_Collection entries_
- - -

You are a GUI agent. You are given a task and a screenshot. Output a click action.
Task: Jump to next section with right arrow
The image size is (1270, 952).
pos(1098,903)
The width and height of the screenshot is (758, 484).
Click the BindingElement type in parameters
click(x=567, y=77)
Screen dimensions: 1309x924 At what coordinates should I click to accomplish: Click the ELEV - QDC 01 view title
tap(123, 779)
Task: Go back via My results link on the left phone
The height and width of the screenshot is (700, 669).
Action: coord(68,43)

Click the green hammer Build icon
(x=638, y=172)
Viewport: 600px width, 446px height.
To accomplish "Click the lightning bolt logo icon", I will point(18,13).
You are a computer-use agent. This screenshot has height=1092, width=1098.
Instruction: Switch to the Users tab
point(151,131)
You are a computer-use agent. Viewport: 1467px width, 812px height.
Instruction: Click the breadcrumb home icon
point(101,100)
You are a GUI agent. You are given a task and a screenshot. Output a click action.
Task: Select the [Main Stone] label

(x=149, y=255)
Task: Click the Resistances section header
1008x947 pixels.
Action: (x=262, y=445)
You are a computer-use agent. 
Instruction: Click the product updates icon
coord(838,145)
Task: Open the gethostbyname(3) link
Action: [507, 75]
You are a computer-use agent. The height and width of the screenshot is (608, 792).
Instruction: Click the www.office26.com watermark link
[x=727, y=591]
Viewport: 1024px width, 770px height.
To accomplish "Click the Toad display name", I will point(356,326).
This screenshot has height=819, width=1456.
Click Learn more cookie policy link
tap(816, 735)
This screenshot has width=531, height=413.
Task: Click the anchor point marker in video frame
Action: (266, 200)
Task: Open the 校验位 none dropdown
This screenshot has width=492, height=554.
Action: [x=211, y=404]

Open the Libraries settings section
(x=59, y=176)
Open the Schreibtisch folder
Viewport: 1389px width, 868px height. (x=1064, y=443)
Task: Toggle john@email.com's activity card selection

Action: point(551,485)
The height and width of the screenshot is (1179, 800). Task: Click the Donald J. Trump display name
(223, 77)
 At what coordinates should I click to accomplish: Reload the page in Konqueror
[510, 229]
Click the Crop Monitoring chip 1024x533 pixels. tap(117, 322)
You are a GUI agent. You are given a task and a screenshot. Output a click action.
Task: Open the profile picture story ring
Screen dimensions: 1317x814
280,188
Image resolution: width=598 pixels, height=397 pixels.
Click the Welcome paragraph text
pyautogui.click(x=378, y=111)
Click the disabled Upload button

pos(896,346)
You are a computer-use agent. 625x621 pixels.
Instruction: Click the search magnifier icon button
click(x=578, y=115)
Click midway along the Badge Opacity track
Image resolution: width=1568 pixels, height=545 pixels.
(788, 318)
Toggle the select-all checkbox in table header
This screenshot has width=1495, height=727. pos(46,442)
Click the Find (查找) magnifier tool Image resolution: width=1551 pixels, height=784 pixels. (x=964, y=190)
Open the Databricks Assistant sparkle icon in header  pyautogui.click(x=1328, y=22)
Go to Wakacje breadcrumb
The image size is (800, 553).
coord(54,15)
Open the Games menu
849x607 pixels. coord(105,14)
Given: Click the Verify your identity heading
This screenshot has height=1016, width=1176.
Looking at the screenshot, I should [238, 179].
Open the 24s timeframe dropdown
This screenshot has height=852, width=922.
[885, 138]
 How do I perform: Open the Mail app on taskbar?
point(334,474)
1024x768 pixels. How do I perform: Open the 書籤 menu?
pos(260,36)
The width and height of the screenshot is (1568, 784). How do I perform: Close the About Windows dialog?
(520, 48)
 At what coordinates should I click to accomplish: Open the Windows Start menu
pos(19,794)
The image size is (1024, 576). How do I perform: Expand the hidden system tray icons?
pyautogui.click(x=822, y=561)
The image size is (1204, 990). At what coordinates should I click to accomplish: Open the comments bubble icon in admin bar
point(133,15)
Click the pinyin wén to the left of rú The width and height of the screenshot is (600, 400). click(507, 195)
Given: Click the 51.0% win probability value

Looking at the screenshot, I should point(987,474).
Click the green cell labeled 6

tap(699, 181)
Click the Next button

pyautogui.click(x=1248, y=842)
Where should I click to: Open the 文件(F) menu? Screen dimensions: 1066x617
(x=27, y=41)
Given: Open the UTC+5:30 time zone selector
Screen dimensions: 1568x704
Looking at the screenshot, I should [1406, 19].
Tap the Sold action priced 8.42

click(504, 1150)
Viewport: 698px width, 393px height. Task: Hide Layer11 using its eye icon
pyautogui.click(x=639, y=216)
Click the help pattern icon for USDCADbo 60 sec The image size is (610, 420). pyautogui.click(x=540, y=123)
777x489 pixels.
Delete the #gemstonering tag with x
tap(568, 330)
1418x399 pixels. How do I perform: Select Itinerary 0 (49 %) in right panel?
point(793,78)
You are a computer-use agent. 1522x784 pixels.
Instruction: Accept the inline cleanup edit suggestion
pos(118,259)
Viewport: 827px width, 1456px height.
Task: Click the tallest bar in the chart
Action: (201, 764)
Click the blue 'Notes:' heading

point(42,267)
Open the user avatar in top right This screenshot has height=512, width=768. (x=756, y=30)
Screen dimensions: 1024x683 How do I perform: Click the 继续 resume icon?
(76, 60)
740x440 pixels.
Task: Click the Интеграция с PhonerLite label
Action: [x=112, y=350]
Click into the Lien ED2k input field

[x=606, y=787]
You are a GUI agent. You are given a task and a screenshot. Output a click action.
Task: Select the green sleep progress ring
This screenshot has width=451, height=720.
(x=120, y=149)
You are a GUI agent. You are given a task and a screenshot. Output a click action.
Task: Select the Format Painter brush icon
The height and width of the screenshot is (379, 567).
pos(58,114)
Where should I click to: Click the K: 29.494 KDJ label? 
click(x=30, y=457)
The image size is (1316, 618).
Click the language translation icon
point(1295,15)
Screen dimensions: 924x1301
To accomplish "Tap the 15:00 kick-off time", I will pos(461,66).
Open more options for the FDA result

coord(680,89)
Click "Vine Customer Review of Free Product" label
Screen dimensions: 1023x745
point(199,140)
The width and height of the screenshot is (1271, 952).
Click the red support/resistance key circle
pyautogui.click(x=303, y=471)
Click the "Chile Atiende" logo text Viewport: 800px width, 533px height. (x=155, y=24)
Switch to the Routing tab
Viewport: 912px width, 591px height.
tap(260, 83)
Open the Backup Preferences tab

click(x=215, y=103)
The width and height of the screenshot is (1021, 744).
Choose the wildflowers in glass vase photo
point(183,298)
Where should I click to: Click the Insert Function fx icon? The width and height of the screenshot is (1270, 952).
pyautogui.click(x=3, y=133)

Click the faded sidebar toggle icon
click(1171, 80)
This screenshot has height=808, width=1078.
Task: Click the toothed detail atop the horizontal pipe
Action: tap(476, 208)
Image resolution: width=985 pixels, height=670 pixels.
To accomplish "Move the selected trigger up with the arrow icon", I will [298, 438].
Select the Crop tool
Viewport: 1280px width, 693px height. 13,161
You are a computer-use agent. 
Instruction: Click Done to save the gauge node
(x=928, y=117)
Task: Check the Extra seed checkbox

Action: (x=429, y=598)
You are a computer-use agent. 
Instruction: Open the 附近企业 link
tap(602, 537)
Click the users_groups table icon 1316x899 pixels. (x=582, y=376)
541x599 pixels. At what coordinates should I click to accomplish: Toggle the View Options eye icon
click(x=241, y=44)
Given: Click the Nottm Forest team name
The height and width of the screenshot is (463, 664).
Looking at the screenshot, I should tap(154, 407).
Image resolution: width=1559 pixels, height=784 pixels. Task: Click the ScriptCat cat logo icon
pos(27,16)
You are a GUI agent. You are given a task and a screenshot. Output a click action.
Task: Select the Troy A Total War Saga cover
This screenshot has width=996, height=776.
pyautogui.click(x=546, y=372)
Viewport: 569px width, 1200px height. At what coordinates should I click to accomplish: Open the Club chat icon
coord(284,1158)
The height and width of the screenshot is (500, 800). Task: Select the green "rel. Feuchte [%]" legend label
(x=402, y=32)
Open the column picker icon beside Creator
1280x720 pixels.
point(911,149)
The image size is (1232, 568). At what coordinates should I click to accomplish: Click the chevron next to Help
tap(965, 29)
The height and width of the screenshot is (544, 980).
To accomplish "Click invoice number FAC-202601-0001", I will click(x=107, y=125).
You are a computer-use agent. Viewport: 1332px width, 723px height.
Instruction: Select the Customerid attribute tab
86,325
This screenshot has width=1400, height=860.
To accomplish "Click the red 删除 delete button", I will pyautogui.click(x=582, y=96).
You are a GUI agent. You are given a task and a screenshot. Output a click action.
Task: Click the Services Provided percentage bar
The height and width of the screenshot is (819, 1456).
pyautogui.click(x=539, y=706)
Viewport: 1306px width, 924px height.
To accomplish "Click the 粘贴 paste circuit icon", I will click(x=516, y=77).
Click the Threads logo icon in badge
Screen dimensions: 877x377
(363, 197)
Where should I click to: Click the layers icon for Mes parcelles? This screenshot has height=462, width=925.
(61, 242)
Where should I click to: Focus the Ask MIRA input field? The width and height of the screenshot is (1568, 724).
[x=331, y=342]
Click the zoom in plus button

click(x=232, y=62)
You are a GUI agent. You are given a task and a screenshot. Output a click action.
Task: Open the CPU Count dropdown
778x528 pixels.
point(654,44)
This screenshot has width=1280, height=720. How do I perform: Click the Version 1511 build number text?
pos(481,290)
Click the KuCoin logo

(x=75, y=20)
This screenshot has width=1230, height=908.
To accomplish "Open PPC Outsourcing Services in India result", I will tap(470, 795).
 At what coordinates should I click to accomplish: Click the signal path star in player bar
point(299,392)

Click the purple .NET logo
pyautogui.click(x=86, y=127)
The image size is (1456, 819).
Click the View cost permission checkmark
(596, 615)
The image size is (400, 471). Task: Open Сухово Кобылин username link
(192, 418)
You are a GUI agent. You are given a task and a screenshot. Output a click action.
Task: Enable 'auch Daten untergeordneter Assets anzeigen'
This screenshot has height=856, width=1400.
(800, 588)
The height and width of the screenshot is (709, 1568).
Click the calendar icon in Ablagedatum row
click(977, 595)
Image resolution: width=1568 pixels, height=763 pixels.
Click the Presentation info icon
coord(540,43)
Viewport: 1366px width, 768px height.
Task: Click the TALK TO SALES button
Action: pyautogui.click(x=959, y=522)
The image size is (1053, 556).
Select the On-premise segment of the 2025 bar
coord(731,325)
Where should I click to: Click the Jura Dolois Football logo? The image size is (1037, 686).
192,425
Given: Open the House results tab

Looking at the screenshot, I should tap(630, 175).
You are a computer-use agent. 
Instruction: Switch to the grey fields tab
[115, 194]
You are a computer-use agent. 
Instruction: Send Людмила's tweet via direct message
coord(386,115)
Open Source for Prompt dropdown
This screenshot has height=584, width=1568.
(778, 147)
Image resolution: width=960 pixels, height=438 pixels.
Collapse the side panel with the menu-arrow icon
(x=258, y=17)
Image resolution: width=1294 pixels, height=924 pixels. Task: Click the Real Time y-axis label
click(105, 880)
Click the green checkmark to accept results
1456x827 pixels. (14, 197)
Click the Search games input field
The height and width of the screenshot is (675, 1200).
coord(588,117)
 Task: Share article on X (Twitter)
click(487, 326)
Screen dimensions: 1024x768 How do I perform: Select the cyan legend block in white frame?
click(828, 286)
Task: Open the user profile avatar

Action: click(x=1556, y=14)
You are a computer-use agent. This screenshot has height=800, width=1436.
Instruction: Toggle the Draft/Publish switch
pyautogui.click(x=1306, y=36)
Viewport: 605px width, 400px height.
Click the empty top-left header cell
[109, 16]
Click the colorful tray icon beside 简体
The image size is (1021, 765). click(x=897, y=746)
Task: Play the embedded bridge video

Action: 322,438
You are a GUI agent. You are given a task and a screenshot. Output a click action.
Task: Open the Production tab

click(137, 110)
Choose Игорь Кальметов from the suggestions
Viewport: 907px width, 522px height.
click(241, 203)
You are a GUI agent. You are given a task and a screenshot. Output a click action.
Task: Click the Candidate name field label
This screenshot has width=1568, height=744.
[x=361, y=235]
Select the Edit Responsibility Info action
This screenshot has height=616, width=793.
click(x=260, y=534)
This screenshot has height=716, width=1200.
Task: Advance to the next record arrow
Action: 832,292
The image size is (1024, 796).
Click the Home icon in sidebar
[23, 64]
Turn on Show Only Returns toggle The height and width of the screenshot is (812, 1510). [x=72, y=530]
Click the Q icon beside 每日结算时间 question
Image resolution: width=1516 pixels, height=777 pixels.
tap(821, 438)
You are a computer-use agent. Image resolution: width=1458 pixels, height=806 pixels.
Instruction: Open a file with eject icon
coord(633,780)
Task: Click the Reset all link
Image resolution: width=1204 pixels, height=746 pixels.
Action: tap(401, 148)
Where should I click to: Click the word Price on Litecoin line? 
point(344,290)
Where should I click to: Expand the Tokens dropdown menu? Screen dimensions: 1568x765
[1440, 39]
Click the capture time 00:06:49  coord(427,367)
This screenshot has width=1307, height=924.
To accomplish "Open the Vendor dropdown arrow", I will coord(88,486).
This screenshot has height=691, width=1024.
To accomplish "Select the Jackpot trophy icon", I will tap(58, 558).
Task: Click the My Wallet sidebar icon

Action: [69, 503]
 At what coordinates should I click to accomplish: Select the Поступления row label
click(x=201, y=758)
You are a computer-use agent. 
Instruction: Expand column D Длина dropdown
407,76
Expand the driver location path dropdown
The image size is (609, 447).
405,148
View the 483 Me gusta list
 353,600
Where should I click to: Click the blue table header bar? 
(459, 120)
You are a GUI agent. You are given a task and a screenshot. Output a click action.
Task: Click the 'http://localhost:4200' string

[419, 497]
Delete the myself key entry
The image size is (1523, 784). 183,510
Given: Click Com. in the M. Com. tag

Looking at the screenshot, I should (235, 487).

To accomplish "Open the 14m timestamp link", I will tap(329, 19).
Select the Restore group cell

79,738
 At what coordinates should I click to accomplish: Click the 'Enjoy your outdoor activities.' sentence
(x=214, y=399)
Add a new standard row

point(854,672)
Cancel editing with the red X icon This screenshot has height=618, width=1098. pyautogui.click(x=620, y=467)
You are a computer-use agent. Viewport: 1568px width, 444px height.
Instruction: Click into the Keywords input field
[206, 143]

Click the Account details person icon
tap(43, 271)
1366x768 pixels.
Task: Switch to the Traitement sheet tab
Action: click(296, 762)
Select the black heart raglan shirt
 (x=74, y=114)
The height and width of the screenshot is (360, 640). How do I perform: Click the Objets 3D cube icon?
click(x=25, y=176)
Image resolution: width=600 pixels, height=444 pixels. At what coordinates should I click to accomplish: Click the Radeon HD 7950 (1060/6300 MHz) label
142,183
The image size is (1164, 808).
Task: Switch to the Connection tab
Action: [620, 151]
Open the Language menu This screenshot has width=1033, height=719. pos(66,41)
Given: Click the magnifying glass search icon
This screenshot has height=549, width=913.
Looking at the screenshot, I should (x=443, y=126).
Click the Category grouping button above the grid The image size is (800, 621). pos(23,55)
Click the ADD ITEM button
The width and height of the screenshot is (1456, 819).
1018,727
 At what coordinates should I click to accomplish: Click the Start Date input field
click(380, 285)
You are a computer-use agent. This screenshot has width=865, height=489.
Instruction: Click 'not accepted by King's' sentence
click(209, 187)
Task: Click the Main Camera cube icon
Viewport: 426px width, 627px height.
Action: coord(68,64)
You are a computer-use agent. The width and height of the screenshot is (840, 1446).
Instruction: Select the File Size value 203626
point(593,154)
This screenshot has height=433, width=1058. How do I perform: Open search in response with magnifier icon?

- - -

Please reproduce the Collection entries verbatim, starting at the first line and ending at the line containing "(x=638, y=172)", with both of those lines included.

You are a GUI agent. You are given a task and a screenshot. Output a click action.
Task: Jump to next section with right arrow
The image size is (1270, 952).
pos(1098,903)
The width and height of the screenshot is (758, 484).
Click the BindingElement type in parameters
click(x=567, y=77)
Screen dimensions: 1309x924 At what coordinates should I click to accomplish: Click the ELEV - QDC 01 view title
tap(123, 779)
Task: Go back via My results link on the left phone
The height and width of the screenshot is (700, 669).
Action: coord(68,43)

Click the green hammer Build icon
(x=638, y=172)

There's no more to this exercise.